By Dr. Mary C. Zeng
It’s been a long day in the psychiatry clinic.
Seeing patients is never dull, and each interaction is meaningful in its own way. From the moment they walk into my office to the moment they leave, I try my best to be fully present with the patients sitting in front of me. That means listening to every word, watching every nuance of body language, hearing every concern — both spoken and unspoken. It means bearing their grief as they tell me about the father they’re losing to cancer, their pain as they suffer through profound bouts of depression and their agony as they recall their nightmares of childhood trauma.
It also means putting aside my personal agenda to focus wholly on them, which includes resisting my urge to take notes during the patient interview so that I can save time later, with fewer notes to complete after the patient leaves.

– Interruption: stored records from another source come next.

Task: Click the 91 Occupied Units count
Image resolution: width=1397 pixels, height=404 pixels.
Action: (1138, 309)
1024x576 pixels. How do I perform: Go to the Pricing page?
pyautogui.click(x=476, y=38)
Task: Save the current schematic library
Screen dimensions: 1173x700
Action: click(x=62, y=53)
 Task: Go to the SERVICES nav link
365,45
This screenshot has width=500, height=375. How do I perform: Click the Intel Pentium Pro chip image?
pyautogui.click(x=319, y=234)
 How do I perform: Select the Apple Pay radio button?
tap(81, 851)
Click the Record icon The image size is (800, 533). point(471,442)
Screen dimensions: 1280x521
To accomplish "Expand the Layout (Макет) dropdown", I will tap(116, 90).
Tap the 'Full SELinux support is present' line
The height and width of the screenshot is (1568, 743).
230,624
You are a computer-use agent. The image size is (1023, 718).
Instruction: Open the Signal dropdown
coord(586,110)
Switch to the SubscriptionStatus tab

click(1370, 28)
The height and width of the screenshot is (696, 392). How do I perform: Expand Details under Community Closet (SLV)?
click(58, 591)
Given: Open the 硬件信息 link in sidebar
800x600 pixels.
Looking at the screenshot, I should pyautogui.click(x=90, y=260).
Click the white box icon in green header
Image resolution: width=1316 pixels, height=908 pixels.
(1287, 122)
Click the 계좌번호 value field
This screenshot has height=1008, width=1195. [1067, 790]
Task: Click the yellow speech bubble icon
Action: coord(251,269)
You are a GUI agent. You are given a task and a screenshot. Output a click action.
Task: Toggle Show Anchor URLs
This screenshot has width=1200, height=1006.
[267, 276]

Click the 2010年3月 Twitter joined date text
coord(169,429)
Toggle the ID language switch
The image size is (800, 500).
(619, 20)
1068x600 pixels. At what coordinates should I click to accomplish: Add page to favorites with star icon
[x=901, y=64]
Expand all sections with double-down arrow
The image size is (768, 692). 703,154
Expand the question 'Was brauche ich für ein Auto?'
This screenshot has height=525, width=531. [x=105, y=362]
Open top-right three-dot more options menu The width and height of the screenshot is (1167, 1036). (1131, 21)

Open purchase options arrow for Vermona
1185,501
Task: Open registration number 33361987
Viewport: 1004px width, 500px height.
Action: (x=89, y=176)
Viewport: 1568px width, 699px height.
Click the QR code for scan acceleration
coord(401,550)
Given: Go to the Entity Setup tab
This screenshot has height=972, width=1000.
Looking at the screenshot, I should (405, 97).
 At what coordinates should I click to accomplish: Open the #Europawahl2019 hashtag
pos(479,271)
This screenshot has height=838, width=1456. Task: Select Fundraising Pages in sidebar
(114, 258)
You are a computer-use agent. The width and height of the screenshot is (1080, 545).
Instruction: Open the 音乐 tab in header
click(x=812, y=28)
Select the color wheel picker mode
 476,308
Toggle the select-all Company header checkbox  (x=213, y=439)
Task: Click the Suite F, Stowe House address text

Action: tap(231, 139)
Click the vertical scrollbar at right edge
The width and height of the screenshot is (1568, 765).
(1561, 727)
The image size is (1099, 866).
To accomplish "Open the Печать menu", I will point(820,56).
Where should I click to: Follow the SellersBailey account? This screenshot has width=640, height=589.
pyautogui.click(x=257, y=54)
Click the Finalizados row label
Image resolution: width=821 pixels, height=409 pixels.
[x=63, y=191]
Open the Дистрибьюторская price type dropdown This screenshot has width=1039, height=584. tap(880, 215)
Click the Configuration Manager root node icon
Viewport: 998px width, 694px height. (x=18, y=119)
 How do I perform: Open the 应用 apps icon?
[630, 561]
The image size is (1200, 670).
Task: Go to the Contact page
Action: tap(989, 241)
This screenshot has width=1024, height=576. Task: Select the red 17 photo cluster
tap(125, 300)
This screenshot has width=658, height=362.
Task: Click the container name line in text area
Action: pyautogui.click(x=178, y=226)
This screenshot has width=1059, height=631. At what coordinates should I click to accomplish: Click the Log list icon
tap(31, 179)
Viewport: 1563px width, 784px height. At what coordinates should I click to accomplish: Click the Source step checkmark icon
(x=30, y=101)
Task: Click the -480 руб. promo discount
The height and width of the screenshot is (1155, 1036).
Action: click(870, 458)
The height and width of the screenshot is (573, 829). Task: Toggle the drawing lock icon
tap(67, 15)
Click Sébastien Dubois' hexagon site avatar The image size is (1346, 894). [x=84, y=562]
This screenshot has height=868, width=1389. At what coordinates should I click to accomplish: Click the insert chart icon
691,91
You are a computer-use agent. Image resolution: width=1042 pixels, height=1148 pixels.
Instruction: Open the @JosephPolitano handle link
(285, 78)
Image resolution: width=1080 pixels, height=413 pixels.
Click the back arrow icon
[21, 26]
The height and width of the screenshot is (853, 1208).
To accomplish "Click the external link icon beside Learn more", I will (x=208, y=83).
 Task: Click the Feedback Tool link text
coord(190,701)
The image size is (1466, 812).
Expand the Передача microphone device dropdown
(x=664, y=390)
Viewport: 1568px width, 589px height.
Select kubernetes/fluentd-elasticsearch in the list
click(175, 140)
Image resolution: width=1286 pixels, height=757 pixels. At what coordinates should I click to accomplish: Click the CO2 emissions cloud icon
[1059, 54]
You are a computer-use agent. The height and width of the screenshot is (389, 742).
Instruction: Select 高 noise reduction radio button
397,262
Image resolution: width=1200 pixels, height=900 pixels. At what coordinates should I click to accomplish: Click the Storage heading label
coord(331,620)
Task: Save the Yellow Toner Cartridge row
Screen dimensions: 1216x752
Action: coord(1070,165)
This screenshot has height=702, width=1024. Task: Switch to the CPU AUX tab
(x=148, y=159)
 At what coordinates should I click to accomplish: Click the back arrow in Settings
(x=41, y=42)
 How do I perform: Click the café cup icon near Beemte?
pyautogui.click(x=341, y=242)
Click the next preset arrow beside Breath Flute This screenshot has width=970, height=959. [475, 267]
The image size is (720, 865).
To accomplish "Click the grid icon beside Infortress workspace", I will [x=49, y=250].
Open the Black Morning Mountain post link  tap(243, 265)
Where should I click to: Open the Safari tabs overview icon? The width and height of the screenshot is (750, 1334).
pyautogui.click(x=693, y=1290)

It is a common complaint that doctors look at their computer screens and type on their keyboards more than they listen to their patients. But consider this reality: From the doctor’s perspective, every moment she spends focusing on you, the patient, rather than on the “note” she needs to write up about your appointment, is a debt that must be repaid later in the day. If the doctor can’t complete your note during the 15 minutes you spend with her, then she must add another 15 minutes to the end of her workday in order to finish that note. Multiply that 15 minutes by the 10-15 patients she sees in a day and all of a sudden she has missed the family dinner and the kids are already asleep by the time she comes home.